Встал адвокат, которого мать видела у Николая. Лицо у него было добродушное, широкое, его маленькие глазки лучисто улыбались, — казалось, из-под рыжеватых бровей высовываются два острия и, точно ножницы, стригут что-то в воздухе. Заговорил он неторопливо, звучно и ясно, но мать не могла вслушиваться в его речь — Сизов шептал ей на ухо:
— Поняла, что он говорил? Поняла? Люди, говорит, расстроенные, безумные. Это — Федор?
Она не отвечала, подавленная тягостным разочарованием. Обида росла, угнетая душу. Теперь Власовой стало ясно, почему она ждала справедливости, думала увидать строгую, честную тяжбу правды сына с правдой судей его. Ей представлялось, что судьи будут спрашивать Павла долго, внимательно и подробно о всей жизни его сердца, они рассмотрят зоркими глазами все думы и дела сына ее, все дни его. И когда увидят они правоту его, то справедливо, громко скажут:
— Человек этот прав!
Но ничего подобного не было — казалось, что подсудимые невидимо далеко от судей, а судьи — лишние для них. Утомленная, мать потеряла интерес к суду и, не слушая слов, обиженно думала: «Разве так судят?»
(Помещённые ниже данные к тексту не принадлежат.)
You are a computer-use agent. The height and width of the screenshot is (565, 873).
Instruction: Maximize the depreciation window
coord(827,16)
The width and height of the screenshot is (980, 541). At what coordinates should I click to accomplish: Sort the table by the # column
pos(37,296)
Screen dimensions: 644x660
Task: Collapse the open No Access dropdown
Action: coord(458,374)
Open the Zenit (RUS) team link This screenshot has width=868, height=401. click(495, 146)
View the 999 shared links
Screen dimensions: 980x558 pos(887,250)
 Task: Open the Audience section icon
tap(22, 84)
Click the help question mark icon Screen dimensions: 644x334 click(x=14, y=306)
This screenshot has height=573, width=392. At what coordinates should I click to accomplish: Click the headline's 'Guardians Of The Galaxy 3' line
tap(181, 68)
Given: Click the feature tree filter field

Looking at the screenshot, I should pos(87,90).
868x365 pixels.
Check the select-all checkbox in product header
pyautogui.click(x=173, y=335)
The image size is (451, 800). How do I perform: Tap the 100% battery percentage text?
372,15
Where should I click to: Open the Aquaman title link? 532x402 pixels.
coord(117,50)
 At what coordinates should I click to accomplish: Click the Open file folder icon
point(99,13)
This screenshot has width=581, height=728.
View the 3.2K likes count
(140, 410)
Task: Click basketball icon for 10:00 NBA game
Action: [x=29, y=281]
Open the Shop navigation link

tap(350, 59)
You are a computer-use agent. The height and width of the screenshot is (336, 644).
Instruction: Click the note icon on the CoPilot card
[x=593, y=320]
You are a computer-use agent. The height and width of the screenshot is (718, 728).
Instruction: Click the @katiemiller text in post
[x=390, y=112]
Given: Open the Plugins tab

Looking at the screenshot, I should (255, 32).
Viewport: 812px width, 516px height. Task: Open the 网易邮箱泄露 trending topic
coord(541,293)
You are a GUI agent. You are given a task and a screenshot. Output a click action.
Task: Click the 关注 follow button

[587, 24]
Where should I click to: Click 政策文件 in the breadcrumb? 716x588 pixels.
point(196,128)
— Так их! — одобрительно прошептал Сизов. Уже говорил другой адвокат, маленький, с острым, бледным и насмешливым лицом, а судьи мешали ему.
Вскочил прокурор, быстро и сердито сказал что-то о протоколе, потом, увещевая, заговорил старичок, — защитник, почтительно наклонив голову, послушал их и снова продолжал речь.
— Ковыряй! — заметил Сизов. — Расковыривай…
В зале зарождалось оживление, сверкал боевой задор, адвокат раздражал острыми словами старую кожу судей. Судьи как будто сдвинулись плотнее, надулись и распухли, чтобы отражать колкие и резкие щелчки слов.